No one in the office knew that Calvin and I were married. I once was a lively and spunky girl, but ever since I married him, I have undergone drastic changes. He liked a simple girl, modest and timid, or so I thought.
I was beautiful, without a doubt, but had preferred to dress casually, and remain unseen to the world all because that's what he said he wanted.
My parents had always taught me to stay humble, and never flaunt, "A true heiress doesn't need to flaunt or show off. You know your worth." Dad would say.
But the girls at his office saw me as a gold-digging country girl, who had climbed up the ladder simply for being Calvin's girlfriend. "I heard she never finished school."
"Yeah, I heard she doesn't even have a dime. Poor Mr. Calvin has to support her, she doesn't do anything but stay at home all day."
"Lazzy!"
"She's nothing but a prepotent gold-digger."
"Poor guy. He works so hard." I would hear them murmuring each time I visited his company.
"He deserves better. Good thing he's leaving her for Kylie."
"Yeah, she is SO much better than this slob!"
Little did they know, I was the secret heiress of the second-wealthiest family in our nation. My best friend Brooks Piercen is the richest man in the nation.
Brooks was the owner of a massive chain of restaurants, culinary schools, and the best dairy farms s***h petting zoos you could ever visit.
Yes, Brooks was a downright southern cowboy, down to the core, but he was also a great chef, and a fierce business tycoon.
A month after our college graduation, knowing my parents had never agreed to my relationship with Calvin, I blindly gave up my heiress title to marry him, just months after he proposed.
I sincerely thought I would grow old with him together. "Are you sure this is the guy you want to spend the rest of your life with, Eli?" I remembered Brooks asking the day I was leaving my home.
"I'm sure. I know it, Brooks. He makes me happy. I love him, he's the one I want to spend the rest of my life with!" I replied, dismissing the hurtful look in Brooks' eyes.
"I wish you nothing but happiness, bestie. If you ever need anything, let me know. I will come running to help." he said, giving me one of his signature bear hugs.
Brooks never liked him either, and often told me Calvin would end up hurting me. It always made me mad, and I argued with him over this, but... Brooks wasn't wrong. Calvin did hurt me, and this infidelity hurt me deeply.
Three years ago, I left my life behind, hopeful and with great expectations to be successful in life, marriage, and my career.
I was indeed thriving with my career, despite keeping it a secret from Calvin, since his ego would not approve of it.
After marriage he wanted me to stay home and take care of the house as his mother had instructed him.
"A woman's job is to handle her home. Not in the office." she had said to me when I first pitched the idea to work with him.
I thought back to Brooks' words as I sat in Calvin's reception with my hands scrolling through the pictures on Kylie's post.

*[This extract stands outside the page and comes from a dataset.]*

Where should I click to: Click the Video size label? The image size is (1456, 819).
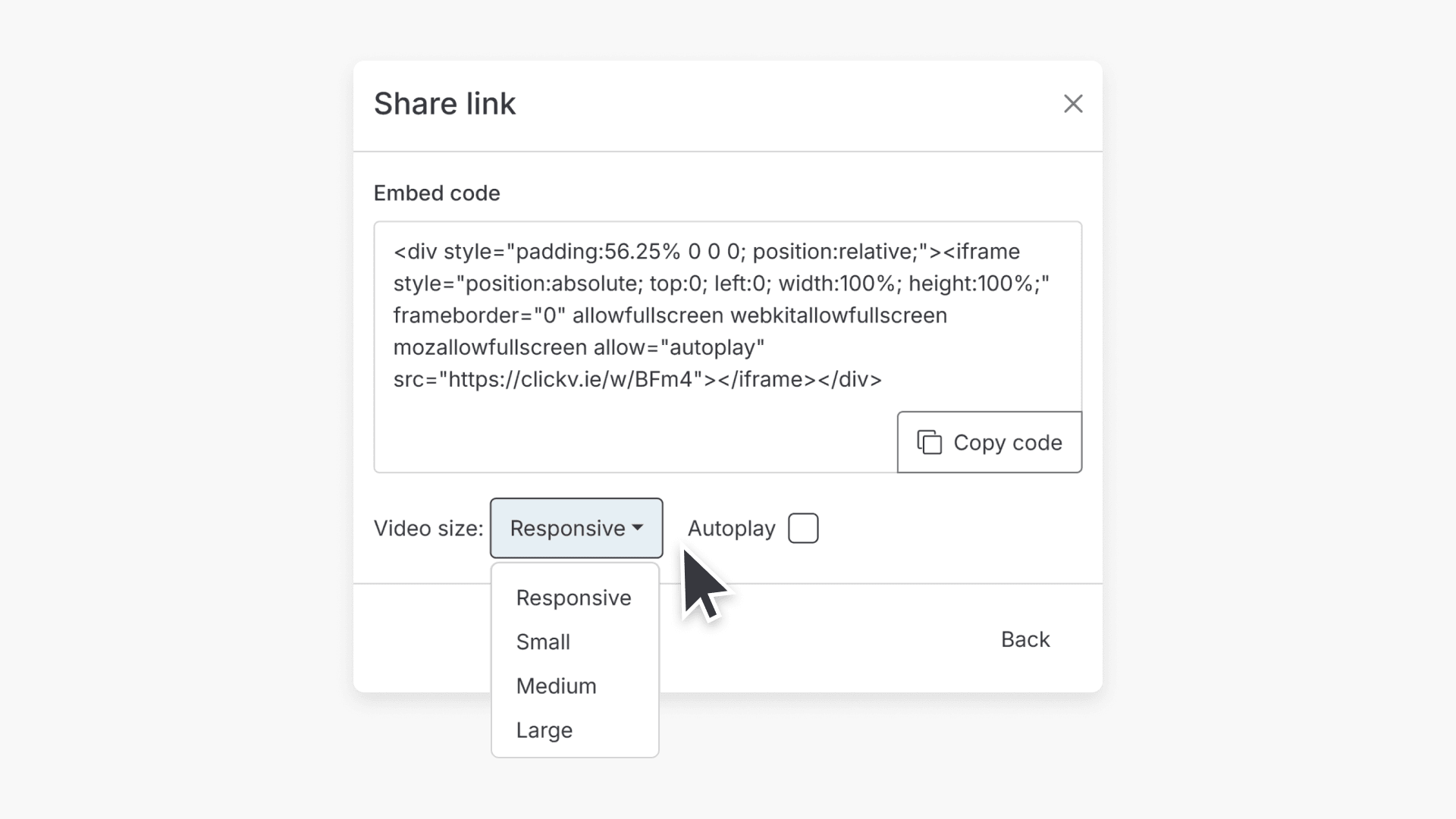click(427, 528)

Brooks would be disappointed in me for letting Calvin minimize my worth. I was a perfectionist, always competing with Brooks and my two other girl best friends for the top position at school.

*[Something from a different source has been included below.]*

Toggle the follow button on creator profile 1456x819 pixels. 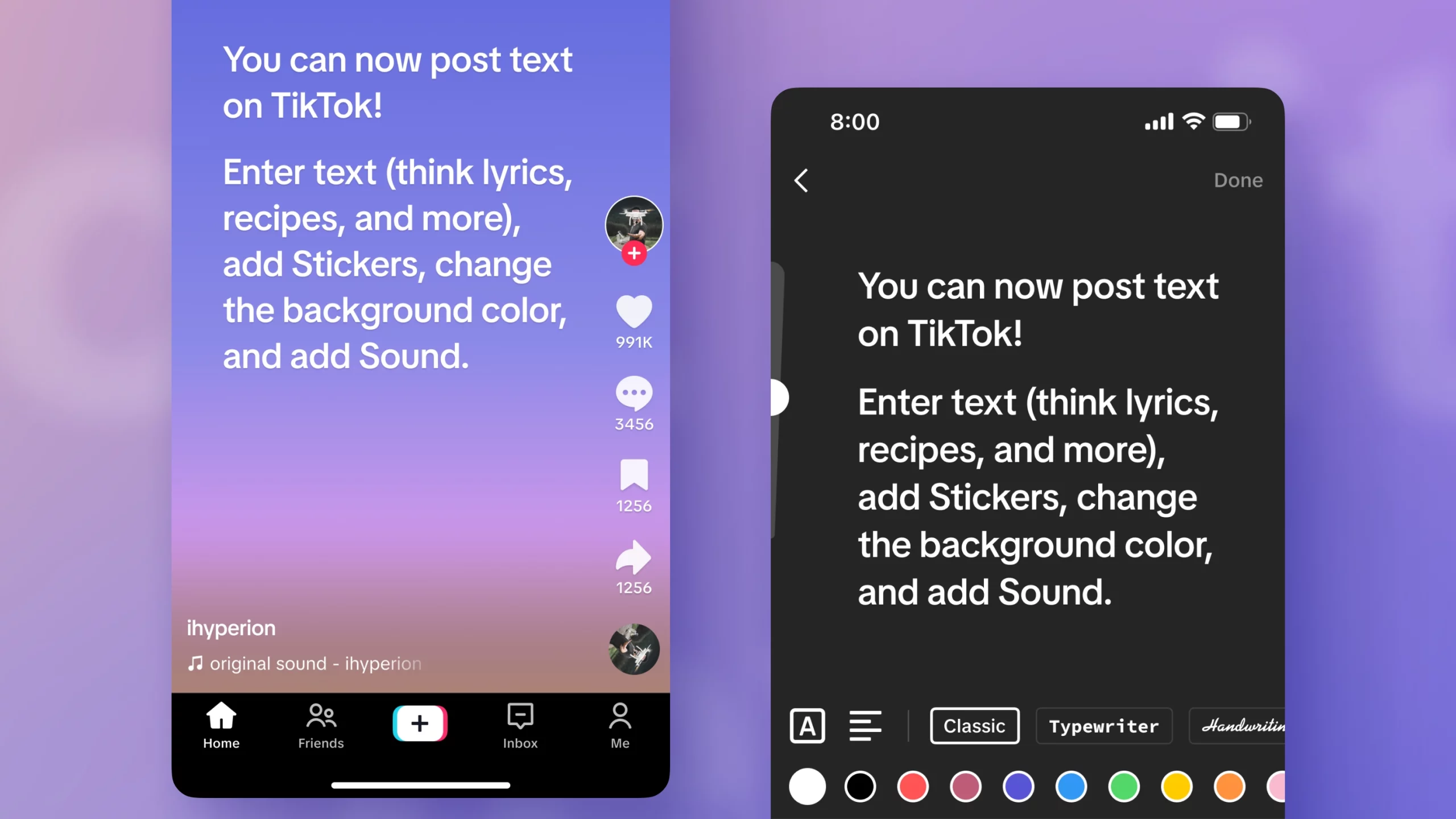point(634,254)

Whatever I did... I always had to come top, with the number one position. And I didn't miss Brooks always letting me have it either. He was far smarter than I was, but, that's just who my best friend was.
Caring, and protective. The big brother I always wanted as an only child.
"If he ever dares hurt you... Call me. I'll make him pay." he had said as a last resolute, making my eyes roll.
"He's not going to hurt me, Brooks."
Wanna bet?"
"Brooks!"
"I mean it. You're my best friend, the last thing I want is you getting hurt over a damn fool!"
"Brooks, stop it," I said as we sat by our childhood tree house three years ago.
"I bet you won't go past five years." he had said, making me uncomfortably angry. But I took the bet, determined to prove him wrong.
In the end, it was I who was proven wrong.
Calvin was cheating on me, and he was about to regret it.